What does 'stroke' mean? Stroke with what and where? You say outside but... outside the selected area? I wouldn't think that was possible. This step would be over quickly if I just understood what stroke was... is it another filter. Let me go see.

10-05-2009, 07:27 AM
I have the same issue as the post above me. When I use wilbur I get a black field with rivers running through it. Not only that the rivers are running where the ocean is suppose to be not in the mountainous areas. I may be extremely thick headed or not following the steps correctly, but not sure which at this point.

10-05-2009, 08:07 AM
I don't know about the png file, not having followed the tutorial, but "stroke" is a function in Photoshop right next to "fill" which puts a line around the selection (outside, inside, or center) of x pixels. There is also a stroke layer property in Photoshop, which effects everything on a layer.

10-05-2009, 08:14 AM
What I am having issue with is bringing in the png from wilbur. My process looks nothing like it is suppose to. It is most likely that I am doing it completely wrong.

10-05-2009, 10:07 AM
Wilbur wasn't doing reasonable things with PNGs that have an alpha channel. Version 1.71 (today's release) should be better about this. Try it and see if your problem is resolved.

10-06-2009, 07:00 AM
For some reason when I download Wilbur it installs as 1.70, not sure if that is the correct version according to your post.

» Information supplied
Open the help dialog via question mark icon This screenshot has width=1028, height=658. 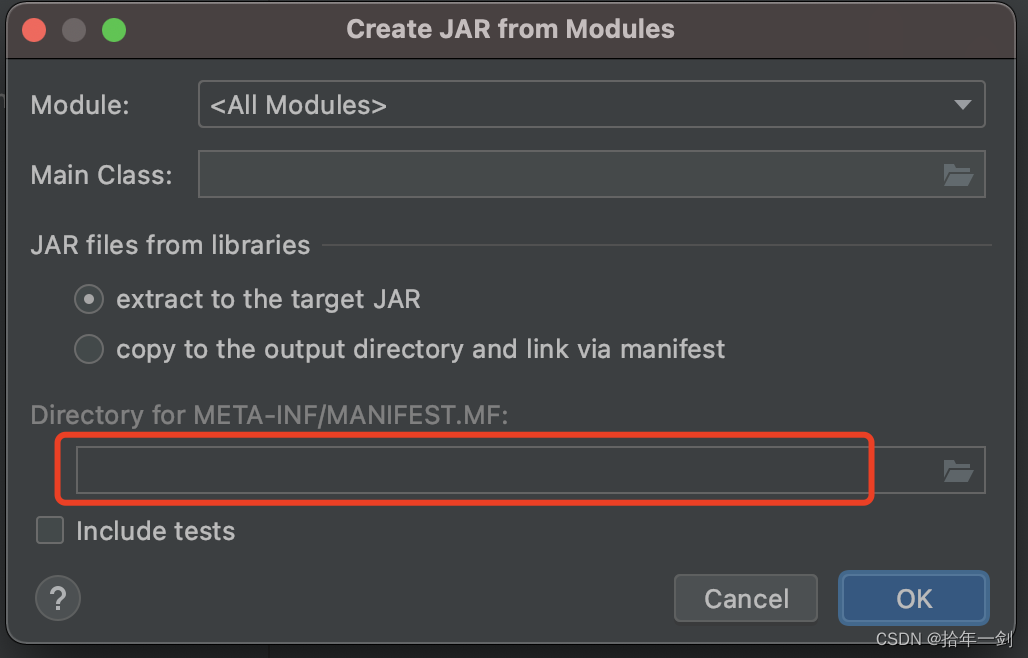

==

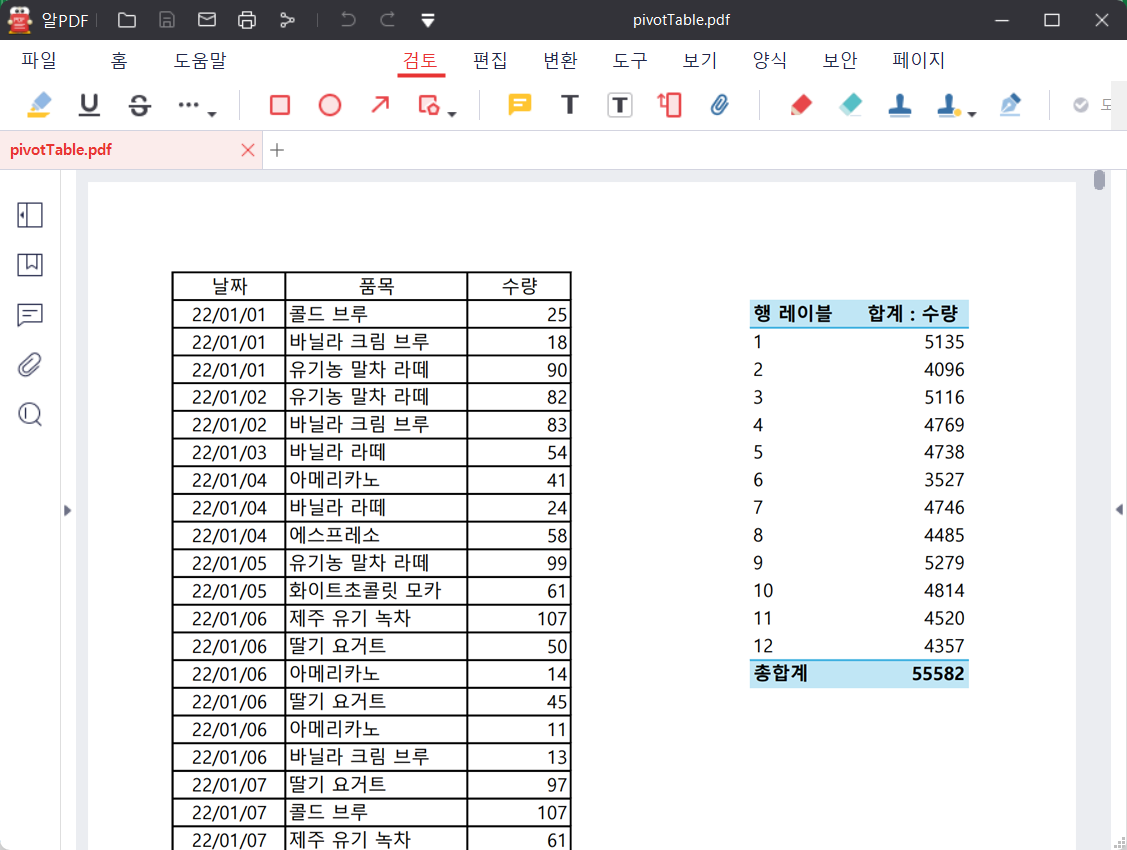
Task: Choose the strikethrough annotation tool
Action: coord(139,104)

» Exercise prompt
Write out the part of the forum thread that opens with the words containing "10-05-2009, 08:07 AM" and closes with "on a layer.".

» The completed task
10-05-2009, 08:07 AM
I don't know about the png file, not having followed the tutorial, but "stroke" is a function in Photoshop right next to "fill" which puts a line around the selection (outside, inside, or center) of x pixels. There is also a stroke layer property in Photoshop, which effects everything on a layer.